There is a brief pause, during which a listener tries to imagine Martin, who’s in town for a reading and who appears not to have an exhibitionistic bone in her 59-year-old body, impersonating Lady Godiva or launching herself across the Snake River Canyon.

How should we think of a writing career like Valerie Martin’s? One way -- call it the glass-half-full scenario -- would be to start by pointing out that most writers would kill for her career.

She has published 12 books: 11 works of fiction and a biography of St. Francis. Her 1990 novel, “Mary Reilly,” was made into a major motion picture. Her 2003 novel, “Property,” won the Orange Prize, awarded to the year’s best novel by a woman writing in English. She lives comfortably in upstate New York with her longtime partner, translator John Cullen.

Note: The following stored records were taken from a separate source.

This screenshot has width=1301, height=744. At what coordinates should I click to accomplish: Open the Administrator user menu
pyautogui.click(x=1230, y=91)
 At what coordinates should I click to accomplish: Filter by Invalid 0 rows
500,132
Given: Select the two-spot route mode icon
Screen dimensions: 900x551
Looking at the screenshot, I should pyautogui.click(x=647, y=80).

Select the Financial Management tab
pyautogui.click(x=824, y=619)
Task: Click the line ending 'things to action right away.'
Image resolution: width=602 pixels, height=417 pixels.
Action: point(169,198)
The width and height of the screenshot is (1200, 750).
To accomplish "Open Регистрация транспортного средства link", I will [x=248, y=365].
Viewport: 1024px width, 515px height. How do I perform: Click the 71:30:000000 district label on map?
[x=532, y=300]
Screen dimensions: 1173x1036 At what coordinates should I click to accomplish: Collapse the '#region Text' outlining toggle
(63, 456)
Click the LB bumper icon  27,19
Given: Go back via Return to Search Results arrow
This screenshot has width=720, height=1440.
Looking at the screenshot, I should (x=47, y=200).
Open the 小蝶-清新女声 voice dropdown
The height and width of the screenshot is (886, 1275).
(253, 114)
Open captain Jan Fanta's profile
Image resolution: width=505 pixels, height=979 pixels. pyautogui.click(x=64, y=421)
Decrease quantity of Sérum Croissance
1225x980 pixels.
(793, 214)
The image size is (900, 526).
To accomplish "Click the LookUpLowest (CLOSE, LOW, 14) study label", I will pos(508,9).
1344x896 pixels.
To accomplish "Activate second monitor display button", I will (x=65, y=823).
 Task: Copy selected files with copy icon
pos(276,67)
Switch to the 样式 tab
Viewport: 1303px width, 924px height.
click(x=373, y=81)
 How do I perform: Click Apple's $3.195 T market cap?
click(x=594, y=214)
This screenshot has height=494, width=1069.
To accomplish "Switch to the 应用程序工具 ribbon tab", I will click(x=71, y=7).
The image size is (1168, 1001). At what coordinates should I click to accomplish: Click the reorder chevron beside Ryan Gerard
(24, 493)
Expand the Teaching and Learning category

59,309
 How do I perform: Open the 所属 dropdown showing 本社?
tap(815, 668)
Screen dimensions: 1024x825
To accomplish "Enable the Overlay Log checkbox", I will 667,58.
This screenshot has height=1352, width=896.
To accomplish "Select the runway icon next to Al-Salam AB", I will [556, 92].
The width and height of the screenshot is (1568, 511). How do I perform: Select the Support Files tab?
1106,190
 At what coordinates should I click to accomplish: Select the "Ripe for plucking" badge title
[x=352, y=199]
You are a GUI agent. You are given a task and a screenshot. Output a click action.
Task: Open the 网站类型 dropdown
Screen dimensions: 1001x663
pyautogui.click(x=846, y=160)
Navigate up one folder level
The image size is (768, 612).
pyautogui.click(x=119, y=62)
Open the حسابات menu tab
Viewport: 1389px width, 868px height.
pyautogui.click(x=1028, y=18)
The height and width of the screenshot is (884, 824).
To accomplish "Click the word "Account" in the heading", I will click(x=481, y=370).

The other way to look at Martin’s career, for all you glass-half-empty types, might start with the first sentence of Sue Halpern’s otherwise laudatory review of “Trespass” in the Sept. 16 New York Times Book Review:

“Over the past 30 years,” Halpern wrote, “Valerie Martin’s novels and stories, although well received by critics, have made little dent in the public consciousness.” The reviewer, a scholar-in-residence at Middlebury College, noted that the library of this prestigious institution seemed not to own any of Martin’s books.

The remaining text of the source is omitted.